### What is required
Where the records below reach the line containing "See here for", start transcribing, and end with the line containing "Portofino Days (1301, 1440)", exactly and with nothing else added.

** Opening Data in this exercise block **

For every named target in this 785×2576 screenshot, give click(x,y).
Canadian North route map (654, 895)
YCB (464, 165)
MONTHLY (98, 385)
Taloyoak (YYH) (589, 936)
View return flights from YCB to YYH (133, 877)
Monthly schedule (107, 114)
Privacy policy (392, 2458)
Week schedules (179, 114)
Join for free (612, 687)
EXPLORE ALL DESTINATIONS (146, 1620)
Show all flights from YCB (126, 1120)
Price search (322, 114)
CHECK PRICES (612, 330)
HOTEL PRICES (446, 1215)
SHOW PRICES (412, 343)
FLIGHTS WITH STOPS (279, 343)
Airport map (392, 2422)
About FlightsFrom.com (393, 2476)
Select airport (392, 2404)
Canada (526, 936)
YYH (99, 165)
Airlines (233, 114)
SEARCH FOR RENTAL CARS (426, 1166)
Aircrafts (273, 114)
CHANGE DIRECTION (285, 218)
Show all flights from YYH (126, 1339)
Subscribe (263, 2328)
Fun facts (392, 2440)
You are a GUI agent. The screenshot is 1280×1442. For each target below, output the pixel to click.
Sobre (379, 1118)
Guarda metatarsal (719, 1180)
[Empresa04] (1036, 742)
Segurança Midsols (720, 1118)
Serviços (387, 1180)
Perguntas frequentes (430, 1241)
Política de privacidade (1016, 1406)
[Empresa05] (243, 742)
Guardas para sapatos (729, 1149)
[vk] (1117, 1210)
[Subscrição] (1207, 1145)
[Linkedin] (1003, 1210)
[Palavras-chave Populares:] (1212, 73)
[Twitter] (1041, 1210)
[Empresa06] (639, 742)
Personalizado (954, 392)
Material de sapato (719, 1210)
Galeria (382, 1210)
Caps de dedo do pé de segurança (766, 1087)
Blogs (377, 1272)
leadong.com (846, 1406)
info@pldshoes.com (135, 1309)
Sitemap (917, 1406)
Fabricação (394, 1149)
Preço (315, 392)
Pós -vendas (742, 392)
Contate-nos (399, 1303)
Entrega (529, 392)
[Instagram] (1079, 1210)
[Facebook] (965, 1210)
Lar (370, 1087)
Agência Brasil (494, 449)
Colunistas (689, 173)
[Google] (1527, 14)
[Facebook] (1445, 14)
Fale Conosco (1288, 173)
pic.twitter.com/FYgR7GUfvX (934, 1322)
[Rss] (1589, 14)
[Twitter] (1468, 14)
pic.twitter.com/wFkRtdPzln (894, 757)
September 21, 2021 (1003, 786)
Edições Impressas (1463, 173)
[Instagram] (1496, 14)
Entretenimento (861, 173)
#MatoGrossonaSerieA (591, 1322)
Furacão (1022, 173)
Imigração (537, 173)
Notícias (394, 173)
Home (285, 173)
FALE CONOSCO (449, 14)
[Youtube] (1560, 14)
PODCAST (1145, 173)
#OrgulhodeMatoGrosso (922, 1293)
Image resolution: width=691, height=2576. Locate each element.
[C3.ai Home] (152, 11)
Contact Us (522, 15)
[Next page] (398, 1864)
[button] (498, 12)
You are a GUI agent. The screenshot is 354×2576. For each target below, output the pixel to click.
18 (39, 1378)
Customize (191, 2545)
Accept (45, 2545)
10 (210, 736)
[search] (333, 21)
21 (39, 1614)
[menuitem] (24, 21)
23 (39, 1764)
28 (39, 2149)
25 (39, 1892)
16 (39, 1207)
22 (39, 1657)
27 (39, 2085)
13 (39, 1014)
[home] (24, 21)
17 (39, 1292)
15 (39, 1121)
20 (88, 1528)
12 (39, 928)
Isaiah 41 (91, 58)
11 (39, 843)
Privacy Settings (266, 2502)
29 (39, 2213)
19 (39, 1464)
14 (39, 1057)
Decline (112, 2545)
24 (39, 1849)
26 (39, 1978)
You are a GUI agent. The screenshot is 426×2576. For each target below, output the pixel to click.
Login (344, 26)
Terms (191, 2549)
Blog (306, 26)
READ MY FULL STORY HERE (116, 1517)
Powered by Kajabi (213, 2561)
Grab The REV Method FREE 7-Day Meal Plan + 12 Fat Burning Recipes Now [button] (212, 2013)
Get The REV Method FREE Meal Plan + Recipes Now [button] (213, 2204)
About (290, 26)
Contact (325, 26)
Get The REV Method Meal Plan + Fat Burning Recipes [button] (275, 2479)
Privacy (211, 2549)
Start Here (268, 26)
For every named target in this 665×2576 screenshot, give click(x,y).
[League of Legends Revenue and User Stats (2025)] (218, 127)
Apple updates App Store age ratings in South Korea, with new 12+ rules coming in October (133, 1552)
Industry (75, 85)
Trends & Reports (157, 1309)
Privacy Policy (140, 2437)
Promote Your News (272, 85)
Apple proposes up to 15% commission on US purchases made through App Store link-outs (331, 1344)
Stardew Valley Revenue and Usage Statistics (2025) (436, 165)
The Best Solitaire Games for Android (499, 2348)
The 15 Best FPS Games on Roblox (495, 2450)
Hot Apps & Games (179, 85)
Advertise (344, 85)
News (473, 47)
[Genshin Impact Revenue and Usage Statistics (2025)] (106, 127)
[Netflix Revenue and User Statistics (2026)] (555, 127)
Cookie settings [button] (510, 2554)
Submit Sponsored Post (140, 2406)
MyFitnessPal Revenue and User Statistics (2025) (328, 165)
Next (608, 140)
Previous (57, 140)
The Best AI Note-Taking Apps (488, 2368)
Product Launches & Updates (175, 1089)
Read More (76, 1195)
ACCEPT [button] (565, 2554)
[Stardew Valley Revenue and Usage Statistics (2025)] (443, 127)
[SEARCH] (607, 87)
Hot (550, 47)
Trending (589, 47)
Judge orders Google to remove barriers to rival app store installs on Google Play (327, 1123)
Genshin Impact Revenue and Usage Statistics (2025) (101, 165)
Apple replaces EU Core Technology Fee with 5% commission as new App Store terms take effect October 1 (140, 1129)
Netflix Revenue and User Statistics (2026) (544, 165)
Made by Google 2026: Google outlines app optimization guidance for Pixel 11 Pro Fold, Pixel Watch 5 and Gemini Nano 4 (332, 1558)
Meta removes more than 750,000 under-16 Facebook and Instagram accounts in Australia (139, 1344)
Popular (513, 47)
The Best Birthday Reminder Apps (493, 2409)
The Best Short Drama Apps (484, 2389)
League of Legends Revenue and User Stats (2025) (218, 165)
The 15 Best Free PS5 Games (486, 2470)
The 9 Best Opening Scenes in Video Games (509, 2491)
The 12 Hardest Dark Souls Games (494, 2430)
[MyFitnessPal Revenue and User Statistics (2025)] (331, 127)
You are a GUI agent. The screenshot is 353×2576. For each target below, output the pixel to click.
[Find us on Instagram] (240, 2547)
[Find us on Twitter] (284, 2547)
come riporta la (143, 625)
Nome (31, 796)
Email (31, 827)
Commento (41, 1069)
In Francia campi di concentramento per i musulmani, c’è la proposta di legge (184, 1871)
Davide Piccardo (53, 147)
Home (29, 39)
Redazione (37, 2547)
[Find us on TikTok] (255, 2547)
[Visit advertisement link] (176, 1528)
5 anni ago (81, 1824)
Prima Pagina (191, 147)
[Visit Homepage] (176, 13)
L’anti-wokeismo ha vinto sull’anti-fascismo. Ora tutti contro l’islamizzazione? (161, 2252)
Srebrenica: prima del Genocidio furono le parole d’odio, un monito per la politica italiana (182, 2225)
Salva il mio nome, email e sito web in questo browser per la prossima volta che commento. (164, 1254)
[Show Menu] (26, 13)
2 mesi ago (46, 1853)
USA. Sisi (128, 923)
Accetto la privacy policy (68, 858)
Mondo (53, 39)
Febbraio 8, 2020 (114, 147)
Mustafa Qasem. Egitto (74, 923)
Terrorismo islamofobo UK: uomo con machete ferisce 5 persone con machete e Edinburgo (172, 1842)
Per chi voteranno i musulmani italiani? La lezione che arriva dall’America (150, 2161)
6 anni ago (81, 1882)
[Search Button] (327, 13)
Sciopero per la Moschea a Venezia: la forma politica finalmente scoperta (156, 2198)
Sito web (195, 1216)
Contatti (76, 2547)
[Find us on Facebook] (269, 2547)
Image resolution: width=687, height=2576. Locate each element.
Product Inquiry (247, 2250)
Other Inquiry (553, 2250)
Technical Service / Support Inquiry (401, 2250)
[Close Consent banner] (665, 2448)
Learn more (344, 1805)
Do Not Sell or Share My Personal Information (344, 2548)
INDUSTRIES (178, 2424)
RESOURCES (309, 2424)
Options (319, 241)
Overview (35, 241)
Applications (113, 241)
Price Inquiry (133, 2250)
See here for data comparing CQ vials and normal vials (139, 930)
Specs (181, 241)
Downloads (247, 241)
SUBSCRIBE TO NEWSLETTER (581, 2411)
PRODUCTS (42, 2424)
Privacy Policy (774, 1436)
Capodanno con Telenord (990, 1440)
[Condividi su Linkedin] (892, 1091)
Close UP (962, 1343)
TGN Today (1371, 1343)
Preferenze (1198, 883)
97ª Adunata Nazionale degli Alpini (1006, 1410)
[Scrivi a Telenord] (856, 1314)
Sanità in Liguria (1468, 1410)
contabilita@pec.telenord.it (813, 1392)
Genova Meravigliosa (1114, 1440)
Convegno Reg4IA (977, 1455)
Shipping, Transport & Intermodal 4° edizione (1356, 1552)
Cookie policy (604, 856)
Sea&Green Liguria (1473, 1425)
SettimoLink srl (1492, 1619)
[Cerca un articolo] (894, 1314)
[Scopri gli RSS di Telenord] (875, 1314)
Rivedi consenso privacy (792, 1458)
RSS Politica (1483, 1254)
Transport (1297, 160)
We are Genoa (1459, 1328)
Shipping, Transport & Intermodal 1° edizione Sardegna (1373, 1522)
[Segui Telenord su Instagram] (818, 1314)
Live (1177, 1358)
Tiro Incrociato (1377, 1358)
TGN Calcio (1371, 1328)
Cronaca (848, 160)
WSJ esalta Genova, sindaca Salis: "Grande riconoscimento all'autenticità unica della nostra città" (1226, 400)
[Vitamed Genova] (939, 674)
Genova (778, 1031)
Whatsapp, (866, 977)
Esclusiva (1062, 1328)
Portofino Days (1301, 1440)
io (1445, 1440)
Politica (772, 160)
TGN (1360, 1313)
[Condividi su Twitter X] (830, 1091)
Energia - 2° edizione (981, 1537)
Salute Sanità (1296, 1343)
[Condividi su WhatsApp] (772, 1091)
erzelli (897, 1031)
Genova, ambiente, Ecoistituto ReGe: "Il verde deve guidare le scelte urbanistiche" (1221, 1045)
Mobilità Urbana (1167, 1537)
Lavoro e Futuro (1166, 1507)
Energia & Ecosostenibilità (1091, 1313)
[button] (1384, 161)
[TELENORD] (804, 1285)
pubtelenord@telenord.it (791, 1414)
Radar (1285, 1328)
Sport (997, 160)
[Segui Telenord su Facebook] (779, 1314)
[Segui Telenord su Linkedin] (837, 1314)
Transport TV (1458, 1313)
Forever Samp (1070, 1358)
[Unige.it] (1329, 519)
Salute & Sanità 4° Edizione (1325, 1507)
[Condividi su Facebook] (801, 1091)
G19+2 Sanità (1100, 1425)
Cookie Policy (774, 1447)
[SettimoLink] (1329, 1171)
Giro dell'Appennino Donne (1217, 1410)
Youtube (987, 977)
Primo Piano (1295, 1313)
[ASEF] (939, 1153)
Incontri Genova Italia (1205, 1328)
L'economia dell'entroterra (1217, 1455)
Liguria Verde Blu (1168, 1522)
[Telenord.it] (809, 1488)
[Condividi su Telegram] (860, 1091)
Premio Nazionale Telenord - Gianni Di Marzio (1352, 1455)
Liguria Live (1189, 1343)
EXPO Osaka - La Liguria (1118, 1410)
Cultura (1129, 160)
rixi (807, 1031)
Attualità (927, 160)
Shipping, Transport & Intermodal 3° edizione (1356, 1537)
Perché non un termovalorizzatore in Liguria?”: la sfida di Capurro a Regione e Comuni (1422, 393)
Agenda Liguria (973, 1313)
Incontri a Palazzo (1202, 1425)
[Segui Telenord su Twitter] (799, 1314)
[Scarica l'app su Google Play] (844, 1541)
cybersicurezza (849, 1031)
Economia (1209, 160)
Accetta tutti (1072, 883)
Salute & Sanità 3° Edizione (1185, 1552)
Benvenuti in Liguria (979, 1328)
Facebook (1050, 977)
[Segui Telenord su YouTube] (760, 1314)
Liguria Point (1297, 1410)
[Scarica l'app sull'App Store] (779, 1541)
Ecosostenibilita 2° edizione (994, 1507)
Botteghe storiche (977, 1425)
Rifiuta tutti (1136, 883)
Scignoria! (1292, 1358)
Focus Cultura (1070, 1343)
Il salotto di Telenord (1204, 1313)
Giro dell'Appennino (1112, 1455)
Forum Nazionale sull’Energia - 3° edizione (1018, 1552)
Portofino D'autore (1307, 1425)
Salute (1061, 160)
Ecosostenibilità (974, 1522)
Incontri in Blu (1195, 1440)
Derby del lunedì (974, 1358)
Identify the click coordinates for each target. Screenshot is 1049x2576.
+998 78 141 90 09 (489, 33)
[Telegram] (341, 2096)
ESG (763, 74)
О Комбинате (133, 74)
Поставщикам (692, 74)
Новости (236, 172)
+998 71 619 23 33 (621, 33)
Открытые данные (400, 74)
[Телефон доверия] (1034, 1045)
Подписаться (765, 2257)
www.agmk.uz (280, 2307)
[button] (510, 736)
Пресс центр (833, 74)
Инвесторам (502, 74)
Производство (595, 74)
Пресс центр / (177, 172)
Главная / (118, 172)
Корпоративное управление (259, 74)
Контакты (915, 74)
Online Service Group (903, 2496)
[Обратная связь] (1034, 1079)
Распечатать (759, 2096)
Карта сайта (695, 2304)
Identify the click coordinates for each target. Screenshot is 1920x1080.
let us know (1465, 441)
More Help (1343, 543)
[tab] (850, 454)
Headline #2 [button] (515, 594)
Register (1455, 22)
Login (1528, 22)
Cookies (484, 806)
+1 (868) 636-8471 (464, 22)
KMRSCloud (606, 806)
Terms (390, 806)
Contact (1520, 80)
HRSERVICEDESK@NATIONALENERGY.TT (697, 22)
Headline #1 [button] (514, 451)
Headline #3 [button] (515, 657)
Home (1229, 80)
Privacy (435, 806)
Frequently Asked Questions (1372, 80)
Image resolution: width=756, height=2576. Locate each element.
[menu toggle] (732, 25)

** Closing Data in this exercise block **

### Expected answer
See here for data comparing CQ vials and normal vials (139, 930)
Specs (181, 241)
Downloads (247, 241)
SUBSCRIBE TO NEWSLETTER (581, 2411)
PRODUCTS (42, 2424)
Privacy Policy (774, 1436)
Capodanno con Telenord (990, 1440)
[Condividi su Linkedin] (892, 1091)
Close UP (962, 1343)
TGN Today (1371, 1343)
Preferenze (1198, 883)
97ª Adunata Nazionale degli Alpini (1006, 1410)
[Scrivi a Telenord] (856, 1314)
Sanità in Liguria (1468, 1410)
contabilita@pec.telenord.it (813, 1392)
Genova Meravigliosa (1114, 1440)
Convegno Reg4IA (977, 1455)
Shipping, Transport & Intermodal 4° edizione (1356, 1552)
Cookie policy (604, 856)
Sea&Green Liguria (1473, 1425)
SettimoLink srl (1492, 1619)
[Cerca un articolo] (894, 1314)
[Scopri gli RSS di Telenord] (875, 1314)
Rivedi consenso privacy (792, 1458)
RSS Politica (1483, 1254)
Transport (1297, 160)
We are Genoa (1459, 1328)
Shipping, Transport & Intermodal 1° edizione Sardegna (1373, 1522)
[Segui Telenord su Instagram] (818, 1314)
Live (1177, 1358)
Tiro Incrociato (1377, 1358)
TGN Calcio (1371, 1328)
Cronaca (848, 160)
WSJ esalta Genova, sindaca Salis: "Grande riconoscimento all'autenticità unica della nostra città" (1226, 400)
[Vitamed Genova] (939, 674)
Genova (778, 1031)
Whatsapp, (866, 977)
Esclusiva (1062, 1328)
Portofino Days (1301, 1440)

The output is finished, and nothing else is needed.